### Task prompt
Pick out every row below that contains the string "Find" and copy each of those rows. Capitalization must match.

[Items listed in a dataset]

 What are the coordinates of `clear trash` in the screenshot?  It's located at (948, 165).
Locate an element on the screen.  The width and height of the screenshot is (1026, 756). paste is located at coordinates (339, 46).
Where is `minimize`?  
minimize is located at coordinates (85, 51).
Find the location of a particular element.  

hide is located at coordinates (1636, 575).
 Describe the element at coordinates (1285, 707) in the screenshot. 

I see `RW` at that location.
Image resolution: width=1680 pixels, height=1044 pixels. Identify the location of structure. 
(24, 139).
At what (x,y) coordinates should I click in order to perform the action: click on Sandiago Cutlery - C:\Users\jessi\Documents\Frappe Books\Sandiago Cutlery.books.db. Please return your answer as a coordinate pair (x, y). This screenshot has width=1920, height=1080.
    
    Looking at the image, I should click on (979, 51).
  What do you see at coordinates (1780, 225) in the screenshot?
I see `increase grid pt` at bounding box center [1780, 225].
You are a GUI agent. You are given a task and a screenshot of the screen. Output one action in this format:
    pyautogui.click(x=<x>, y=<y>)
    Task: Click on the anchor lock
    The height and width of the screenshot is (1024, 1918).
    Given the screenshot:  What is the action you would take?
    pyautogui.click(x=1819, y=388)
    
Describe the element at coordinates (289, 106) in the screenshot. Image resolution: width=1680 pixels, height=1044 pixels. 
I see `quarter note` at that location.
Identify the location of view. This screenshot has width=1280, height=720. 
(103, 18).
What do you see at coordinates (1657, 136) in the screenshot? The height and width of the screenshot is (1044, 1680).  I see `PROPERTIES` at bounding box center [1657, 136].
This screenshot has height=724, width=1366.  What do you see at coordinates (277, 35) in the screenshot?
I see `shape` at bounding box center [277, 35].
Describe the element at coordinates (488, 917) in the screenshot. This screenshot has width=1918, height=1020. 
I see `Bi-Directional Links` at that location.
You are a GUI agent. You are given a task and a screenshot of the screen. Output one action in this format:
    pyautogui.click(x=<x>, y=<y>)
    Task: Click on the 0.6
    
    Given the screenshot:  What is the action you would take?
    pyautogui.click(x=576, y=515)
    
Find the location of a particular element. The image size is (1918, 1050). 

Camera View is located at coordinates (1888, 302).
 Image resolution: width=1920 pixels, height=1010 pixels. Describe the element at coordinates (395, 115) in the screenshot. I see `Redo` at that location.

### The result
Find the location of a particular element.  
Find the location of a particular element. The image size is (1918, 1050). 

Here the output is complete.